Aging circadian rhythms and cannabinoids

Abstract

Numerous aspects of mammalian physiology exhibit cyclic daily patterns known as circadian rhythms. However, studies in aged humans and animals indicate that these physiological rhythms are not consistent throughout the life span. The simultaneous development of disrupted circadian rhythms and age-related impairments suggests a shared mechanism, which may be amenable to therapeutic intervention. Recently, the endocannabinoid system has emerged as a complex signaling network, which regulates numerous aspects of circadian physiology relevant to the neurobiology of aging. Agonists of cannabinoid receptor-1 (CB1) have consistently been shown to decrease neuronal activity, core body temperature, locomotion, and cognitive function. Paradoxically, several lines of evidence now suggest that very low doses of cannabinoids are beneficial in advanced age. One potential explanation for this phenomenon is that these drugs exhibit hormesis-a biphasic dose-response wherein low doses produce the opposite effects of higher doses. Therefore, it is important to determine the dose-, age-, and time-dependent effects of these substances on the regulation of circadian rhythms and other processes dysregulated in aging. This review highlights 3 fields-biological aging, circadian rhythms, and endocannabinoid signaling-to critically assess the therapeutic potential of endocannabinoid modulation in aged individuals. If the hormetic properties of exogenous cannabinoids are confirmed, we conclude that precise administration of these compounds may bidirectionally entrain central and peripheral circadian clocks and benefit multiple aspects of aging physiology.

Keywords: Advanced age; Cannabis; Chronobiotic; Chronopharmacology; Circadian rhythm; Cognition; Endocannabinoid; Hormesis.

Figure 1.. Environmental inputs and physiological outputs of mammalian circadian rhythms.

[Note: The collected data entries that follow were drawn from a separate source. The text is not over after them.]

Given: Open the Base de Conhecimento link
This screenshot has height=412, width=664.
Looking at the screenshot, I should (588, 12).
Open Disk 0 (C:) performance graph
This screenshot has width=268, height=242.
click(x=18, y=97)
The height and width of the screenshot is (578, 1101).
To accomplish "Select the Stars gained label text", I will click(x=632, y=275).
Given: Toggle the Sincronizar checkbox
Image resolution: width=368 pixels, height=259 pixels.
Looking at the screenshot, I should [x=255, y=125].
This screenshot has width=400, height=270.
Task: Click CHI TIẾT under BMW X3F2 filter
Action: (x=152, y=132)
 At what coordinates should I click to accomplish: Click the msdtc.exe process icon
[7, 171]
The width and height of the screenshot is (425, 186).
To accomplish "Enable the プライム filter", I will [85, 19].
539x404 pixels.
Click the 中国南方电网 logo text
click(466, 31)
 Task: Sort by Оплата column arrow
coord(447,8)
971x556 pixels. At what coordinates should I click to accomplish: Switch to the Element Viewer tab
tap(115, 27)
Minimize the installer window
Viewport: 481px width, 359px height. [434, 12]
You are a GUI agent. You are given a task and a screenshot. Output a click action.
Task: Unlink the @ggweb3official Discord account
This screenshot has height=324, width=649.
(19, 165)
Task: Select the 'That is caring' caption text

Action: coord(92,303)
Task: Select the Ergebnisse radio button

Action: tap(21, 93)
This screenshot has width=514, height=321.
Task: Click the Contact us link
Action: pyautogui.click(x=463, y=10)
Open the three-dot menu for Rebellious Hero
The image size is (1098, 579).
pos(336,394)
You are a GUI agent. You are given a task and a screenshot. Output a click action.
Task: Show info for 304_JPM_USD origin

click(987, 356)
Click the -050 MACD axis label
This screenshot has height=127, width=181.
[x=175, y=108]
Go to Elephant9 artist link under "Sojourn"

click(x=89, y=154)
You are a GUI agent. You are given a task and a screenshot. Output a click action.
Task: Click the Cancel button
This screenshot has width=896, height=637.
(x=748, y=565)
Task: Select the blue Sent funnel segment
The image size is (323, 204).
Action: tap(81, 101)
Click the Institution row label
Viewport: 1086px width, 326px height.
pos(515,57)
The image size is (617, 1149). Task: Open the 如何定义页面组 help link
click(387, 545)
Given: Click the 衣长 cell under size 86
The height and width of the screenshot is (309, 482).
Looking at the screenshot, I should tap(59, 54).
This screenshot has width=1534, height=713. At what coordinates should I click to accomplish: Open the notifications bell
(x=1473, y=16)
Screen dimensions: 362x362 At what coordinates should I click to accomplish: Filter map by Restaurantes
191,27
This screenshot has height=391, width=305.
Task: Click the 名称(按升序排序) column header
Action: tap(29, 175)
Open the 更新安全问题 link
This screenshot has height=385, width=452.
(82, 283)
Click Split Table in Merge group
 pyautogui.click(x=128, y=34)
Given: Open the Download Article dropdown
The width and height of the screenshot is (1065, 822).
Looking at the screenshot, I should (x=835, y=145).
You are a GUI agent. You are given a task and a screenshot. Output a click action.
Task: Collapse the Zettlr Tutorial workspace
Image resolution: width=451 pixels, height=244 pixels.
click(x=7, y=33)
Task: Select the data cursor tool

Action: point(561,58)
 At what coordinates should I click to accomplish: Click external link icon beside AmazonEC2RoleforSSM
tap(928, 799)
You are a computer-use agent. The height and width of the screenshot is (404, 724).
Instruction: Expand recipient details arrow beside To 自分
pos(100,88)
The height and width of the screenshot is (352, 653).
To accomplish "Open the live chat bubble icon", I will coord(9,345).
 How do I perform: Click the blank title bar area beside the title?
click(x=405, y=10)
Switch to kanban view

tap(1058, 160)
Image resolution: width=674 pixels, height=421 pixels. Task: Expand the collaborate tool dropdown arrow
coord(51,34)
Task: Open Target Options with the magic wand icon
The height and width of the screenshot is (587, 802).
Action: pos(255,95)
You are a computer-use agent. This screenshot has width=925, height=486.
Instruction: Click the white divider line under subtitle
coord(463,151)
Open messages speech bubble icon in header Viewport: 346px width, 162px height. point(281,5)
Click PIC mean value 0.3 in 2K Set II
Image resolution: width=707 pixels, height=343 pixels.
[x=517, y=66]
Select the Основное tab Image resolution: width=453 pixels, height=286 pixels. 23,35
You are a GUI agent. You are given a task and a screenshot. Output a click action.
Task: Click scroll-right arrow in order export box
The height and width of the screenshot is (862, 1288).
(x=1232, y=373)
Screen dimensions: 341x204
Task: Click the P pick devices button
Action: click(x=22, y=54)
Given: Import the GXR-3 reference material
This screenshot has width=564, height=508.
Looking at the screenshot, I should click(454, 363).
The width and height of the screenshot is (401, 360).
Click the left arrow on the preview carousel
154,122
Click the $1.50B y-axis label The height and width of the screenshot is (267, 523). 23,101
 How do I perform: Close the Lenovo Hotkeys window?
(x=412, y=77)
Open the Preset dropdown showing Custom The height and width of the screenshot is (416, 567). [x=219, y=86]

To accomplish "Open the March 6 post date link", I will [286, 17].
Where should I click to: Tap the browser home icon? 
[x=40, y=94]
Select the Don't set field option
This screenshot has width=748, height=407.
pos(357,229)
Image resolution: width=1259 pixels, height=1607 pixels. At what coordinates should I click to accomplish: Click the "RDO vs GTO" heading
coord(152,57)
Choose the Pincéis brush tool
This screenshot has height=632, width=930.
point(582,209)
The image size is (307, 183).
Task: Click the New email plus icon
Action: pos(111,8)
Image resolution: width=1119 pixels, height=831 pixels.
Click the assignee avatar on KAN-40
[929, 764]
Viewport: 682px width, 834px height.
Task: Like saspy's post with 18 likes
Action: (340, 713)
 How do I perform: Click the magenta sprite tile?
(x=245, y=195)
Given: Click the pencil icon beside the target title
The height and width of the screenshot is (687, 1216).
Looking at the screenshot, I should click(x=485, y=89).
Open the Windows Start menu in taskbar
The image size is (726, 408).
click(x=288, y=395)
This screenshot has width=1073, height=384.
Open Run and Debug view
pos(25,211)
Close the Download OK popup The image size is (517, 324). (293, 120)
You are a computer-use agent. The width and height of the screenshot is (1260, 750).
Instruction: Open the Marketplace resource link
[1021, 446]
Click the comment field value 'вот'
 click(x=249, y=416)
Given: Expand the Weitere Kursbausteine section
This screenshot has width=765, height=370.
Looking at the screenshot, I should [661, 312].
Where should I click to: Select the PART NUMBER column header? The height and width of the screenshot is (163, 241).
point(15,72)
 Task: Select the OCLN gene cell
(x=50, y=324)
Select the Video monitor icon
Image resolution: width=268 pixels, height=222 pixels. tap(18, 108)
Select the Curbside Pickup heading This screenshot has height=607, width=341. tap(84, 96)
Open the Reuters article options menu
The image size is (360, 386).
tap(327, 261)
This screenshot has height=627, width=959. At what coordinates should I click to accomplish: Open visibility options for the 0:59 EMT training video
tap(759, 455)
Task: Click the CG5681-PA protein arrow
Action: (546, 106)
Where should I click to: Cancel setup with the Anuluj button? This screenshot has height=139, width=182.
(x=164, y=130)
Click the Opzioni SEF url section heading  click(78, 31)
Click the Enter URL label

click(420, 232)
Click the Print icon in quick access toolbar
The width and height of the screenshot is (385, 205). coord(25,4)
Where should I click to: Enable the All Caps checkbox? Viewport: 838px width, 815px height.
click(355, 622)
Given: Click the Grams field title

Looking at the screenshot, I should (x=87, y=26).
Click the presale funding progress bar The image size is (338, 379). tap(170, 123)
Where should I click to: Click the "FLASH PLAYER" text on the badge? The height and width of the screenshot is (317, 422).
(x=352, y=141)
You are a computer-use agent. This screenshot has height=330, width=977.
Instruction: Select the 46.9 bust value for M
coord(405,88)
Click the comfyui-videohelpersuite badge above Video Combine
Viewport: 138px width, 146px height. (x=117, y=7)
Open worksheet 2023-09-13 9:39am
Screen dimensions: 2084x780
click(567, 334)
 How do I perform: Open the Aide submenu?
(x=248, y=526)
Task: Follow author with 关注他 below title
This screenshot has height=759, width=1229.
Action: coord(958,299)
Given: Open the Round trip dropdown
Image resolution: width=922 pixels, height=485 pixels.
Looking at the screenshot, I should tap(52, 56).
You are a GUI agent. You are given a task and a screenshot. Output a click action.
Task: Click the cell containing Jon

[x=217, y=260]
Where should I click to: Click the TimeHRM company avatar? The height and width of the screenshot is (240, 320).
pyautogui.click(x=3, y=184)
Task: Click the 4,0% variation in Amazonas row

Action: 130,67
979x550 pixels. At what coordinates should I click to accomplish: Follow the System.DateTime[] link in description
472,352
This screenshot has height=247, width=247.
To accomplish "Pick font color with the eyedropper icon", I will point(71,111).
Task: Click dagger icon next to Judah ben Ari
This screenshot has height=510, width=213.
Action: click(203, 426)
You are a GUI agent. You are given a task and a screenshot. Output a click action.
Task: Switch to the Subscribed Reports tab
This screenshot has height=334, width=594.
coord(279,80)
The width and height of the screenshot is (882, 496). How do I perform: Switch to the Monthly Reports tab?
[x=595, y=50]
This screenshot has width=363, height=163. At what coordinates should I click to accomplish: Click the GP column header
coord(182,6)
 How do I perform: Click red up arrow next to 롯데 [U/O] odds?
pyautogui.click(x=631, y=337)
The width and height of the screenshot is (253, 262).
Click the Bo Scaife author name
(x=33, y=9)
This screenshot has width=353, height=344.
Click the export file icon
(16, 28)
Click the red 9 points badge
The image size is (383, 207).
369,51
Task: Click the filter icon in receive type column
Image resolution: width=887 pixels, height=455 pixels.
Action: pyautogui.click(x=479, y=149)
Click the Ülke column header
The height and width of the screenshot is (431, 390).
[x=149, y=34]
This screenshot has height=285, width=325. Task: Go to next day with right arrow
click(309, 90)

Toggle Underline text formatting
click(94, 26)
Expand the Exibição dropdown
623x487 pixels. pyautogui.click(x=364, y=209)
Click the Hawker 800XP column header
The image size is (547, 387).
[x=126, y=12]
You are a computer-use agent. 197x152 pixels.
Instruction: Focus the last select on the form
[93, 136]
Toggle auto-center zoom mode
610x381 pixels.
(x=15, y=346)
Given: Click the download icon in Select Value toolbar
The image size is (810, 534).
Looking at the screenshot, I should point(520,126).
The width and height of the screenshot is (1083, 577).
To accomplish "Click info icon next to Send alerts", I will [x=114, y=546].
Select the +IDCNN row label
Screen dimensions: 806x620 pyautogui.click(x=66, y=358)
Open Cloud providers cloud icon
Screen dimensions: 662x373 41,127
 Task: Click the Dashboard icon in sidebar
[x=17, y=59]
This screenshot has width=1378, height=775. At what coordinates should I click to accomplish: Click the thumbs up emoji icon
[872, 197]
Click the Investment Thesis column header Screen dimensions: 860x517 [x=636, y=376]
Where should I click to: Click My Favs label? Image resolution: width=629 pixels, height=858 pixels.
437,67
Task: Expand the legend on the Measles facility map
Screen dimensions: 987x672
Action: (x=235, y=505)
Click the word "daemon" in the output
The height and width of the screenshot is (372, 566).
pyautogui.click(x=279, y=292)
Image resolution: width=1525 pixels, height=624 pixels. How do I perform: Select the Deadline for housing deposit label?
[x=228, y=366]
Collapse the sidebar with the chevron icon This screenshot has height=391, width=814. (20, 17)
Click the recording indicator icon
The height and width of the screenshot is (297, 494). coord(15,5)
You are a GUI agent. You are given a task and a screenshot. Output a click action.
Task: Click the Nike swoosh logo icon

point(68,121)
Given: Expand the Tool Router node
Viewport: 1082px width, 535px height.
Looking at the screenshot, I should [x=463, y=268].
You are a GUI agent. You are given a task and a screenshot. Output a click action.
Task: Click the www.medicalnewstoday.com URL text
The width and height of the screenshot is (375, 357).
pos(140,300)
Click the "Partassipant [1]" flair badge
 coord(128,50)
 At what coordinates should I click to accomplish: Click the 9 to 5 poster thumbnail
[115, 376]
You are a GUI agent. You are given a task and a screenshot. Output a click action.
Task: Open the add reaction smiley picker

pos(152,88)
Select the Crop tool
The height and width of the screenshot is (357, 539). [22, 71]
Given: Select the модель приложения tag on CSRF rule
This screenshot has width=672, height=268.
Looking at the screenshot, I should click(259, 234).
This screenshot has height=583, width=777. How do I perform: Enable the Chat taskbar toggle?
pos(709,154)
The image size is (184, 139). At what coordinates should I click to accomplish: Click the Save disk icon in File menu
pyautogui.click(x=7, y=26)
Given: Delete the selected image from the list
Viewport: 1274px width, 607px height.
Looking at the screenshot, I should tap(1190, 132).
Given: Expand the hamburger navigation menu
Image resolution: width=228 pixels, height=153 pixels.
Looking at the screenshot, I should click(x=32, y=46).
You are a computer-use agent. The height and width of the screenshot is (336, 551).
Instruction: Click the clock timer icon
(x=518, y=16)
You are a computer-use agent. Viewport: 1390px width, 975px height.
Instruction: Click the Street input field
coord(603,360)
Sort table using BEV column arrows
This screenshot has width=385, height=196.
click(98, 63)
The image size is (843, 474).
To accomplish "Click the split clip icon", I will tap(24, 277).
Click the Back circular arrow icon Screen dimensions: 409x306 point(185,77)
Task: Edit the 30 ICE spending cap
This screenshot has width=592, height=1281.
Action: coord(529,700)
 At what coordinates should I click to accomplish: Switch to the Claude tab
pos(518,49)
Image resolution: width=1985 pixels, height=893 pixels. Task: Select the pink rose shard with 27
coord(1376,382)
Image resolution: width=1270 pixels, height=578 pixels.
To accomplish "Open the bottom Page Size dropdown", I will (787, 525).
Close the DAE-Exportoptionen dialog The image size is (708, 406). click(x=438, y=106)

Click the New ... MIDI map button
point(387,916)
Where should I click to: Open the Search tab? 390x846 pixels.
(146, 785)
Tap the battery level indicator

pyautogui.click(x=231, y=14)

Routine daily exposure to light entrains the SCN to a 24-hour period via the retinohypothalamic tract. Neurons of the SCN rhythmically alter their rates of firing in response to changing environmental conditions and humoral signals. Outputs from SCN neurons drive central rhythms in hormone production, locomotor activity, feeding behavior, and body temperature. Peripherally, cellular rhythms are entrained by the daily oscillation of body temperature and food-intake. Since endocannabinoid activity is known to regulate SCN neurons, body temperature, and food-intake, evidence suggests that the endocannabinoid system is a key component of physiological circadian rhythms.

Figure 2:. Molecular components of cellular circadian rhythms.

The core circadian molecular loop consists of two proteins, Brain and muscle arnt-like 1 (BMAL1) and Circadian Locomotor Output Cycles Kaput (CLOCK), which interact to form a transcriptional activator complex that stimulates transcription of the Period and Cryptochrome genes (PER1, PER2, CRY1, and CRY2). The Per and Cry proteins accumulate in the cytoplasm throughout the day and ultimately bind to the BMAL1:CLOCK complex. Sufficient binding of the PER:CRY complex to the BMAL1:CLOCK complex prohibits transcription of PER and CRY mRNA. As protein levels of PER and CRY diminish, the BMAL1:CLOCK complex is allowed to stimulate transcription once more.

Figure 3:. Hormesis and the chronobiotic potential of THC in aged subjects.

A) Hormetic dose-response of THC on rectal temperature in rats. Data redrawn from: Sofia, R.D., 1972. A paradoxical effect for 1-tetrahydrocannabinol on rectal temperature in rats. Research communications in chemical pathology and pharmacology, 4(2), pp.281–288. B) Declining amplitude and increasing lability of central and peripheral rhythms with age may be amenable to therapeutics which simultaneously alter neuronal activity in the SCN and body temperature. Using the chronopharmacological properties and hormetic dose-response of THC, low-dose exposure may help to rescue dysfunctional clocks in aging systems.